No doubt Dad still has a long recovery.  Fortunately for him, he was active before his heart attack, and he was neither a smoker nor overweight.  He’ll have to begin with a tiny little walking program and progress on to longer and longer distances.  For the last 18 months he had done 30 minutes on the treadmill every night, so he has a goal of returning to his former level.  He also has travel plans on his schedule; he had to cancel June’s and most of July’s activities (mom and dad are RVers – serious-9-months-and-thousands-of-miles-a-year-RVers).

I am so proud of how hard he’s trying (keep in mind it IS only day 11 since the heart attack), and I’m so proud of mom for holding up and managing and handling the drama and the effort.  Eric and I have been here and have taken our turns with whatever needs done, but the two of them have been troopers.

Piedmont Hospital in Atlanta has been wonderful, their church has been lovely to respect dad’s request for  no company in the hospital, and their friends and neighbors have been delightful in providing me with southern comfort foods.  My online school program has allowed me the mobility I’ve needed to be here (oh, yes, studied in the hospital and waiting rooms, even took my midterm today at the local library).  Brother has shuffled his trial schedule and has been available every day for support.

What’s troubling me?

In a word:  nutrition.

Yesterday, mom, dad, and I attended the cardiac rehab class at the hospital.  We got information on what it would be like for dad once he got home, the accommodations we need to make for his recovery, what his physical activity regimen would be, and the program of food choices he would need to make at home.  The class teacher showed up little vials of the fat content of various food, with dramatic oohs and aahs from the attendees.  Ribeye steak – full of fat – BAD.  Baked potato – almost none – good.  Bagels – almost none – good.  Pretzels – none – good.  Cheese – lots of fat – bad.  Nuts – lots of fat – bad.  Olives – lots of fat – bad.

I didn’t go to medical school.  I’m not a nutritionist.  I have only my own research and understanding of metabolic science to go on.  And I will not try to override anything dad’s medical team is telling him about his rehab plan.  I went grocery shopping today in anticipation of his coming home, and I tried to buy those things which bisect my choices for his health with his team’s choices.  Lean meats.  Vegetables.  Fruits.  All those grains?  Can’t do it.  I know mom (a diabetic) will buy those when I’m gone, and I won’t comment on it.
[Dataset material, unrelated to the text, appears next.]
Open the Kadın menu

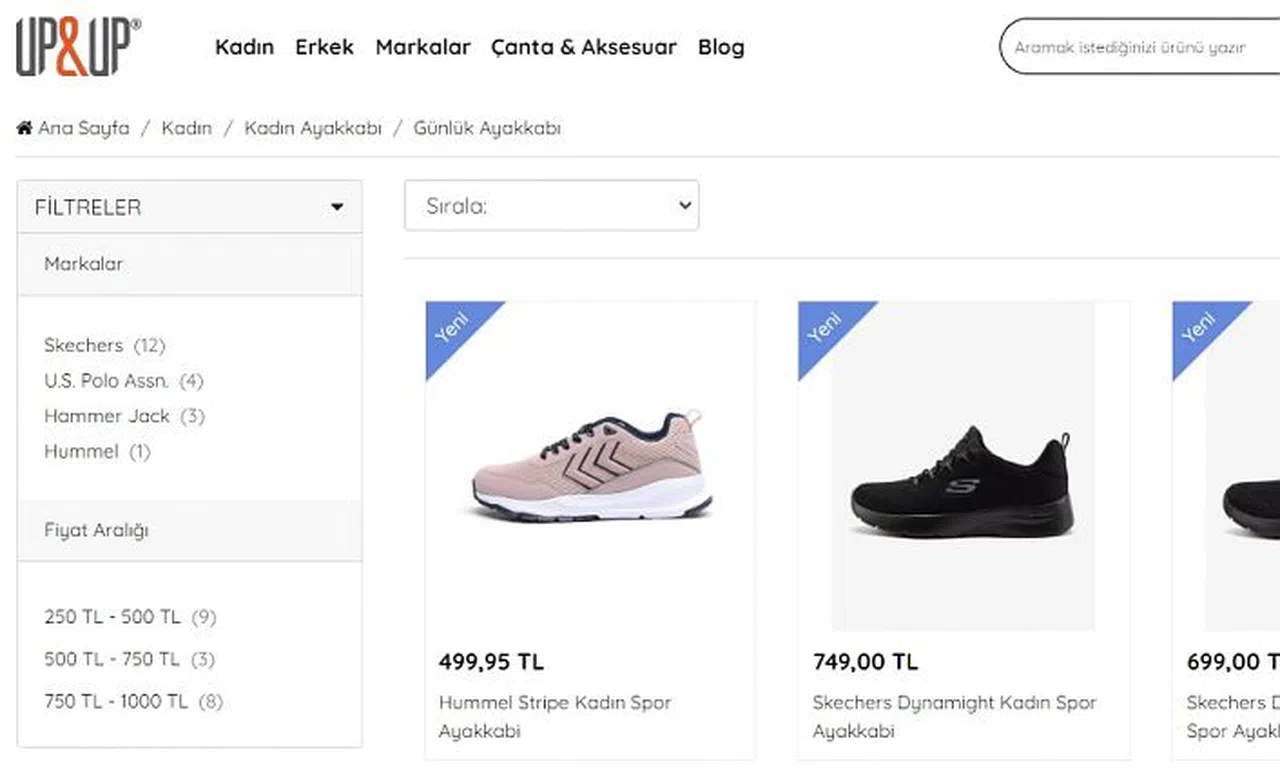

Here’s the deal.  If you’ve read the blog at all, you know the banner I wave is one of evidence-based living, scientific research, and reason and ration.  When I underwent my own health-recovery journey 10 years ago, I fervently tried to get an understanding of the metabolic process, nutrients in foods we eat, the factors influencing weight and health.  I tried to bypass interpretations of the science as much as I could, even reading the abstracts myself.  I don’t have a science degree, so I would do the best I could, then I’d refer to professional interpretation (read:  medical experts, not diet-book writers).

Along with virtually every scientist in the world, I understand and accept the theory of evolution.  I understand the micro-changes that have allowed us to get to this point in evolutionary history.  When you study that process, over the course of millions of years, and you see where agriculture came onto the scene, so to speak, and the results of introducing grain into our diet.  For millions of years, we thrived on meat-eating, almost primarily.  It is what gave us our big, beautiful brains, we know what protein does in our system, we know that fat, even saturated fat, is metabolically inert and doesn’t create an insulin response, we know what grains and sugar do to that insulin response, and we know the cascade effect of that chronic insulin response.

I know how I’m going to eat for the rest of my life, unless evidence and science show me differently.  I know how I would eat if I were recovering from a heart attack and heart surgery.  However, for my precious diabetic mother, and my precious fragile father, I can only relate my understanding of the process, what that eating style has done to my body and my lifestyle, and what I would do.  I won’t advise them to do the same.  I’m in law school, not medical school.

Don’t mean to be a Debbie-downer.  I’m elated that Dad has had the great fortune he has had with his recovery so far.  I will support and cheer and encourage as much as I possibly can.

Caribbean Cruise, 2009
same cruise - mom, dad, amy, and me

Thank you for all the well-wishes and kind words and deeds, and as always, thanks for reading!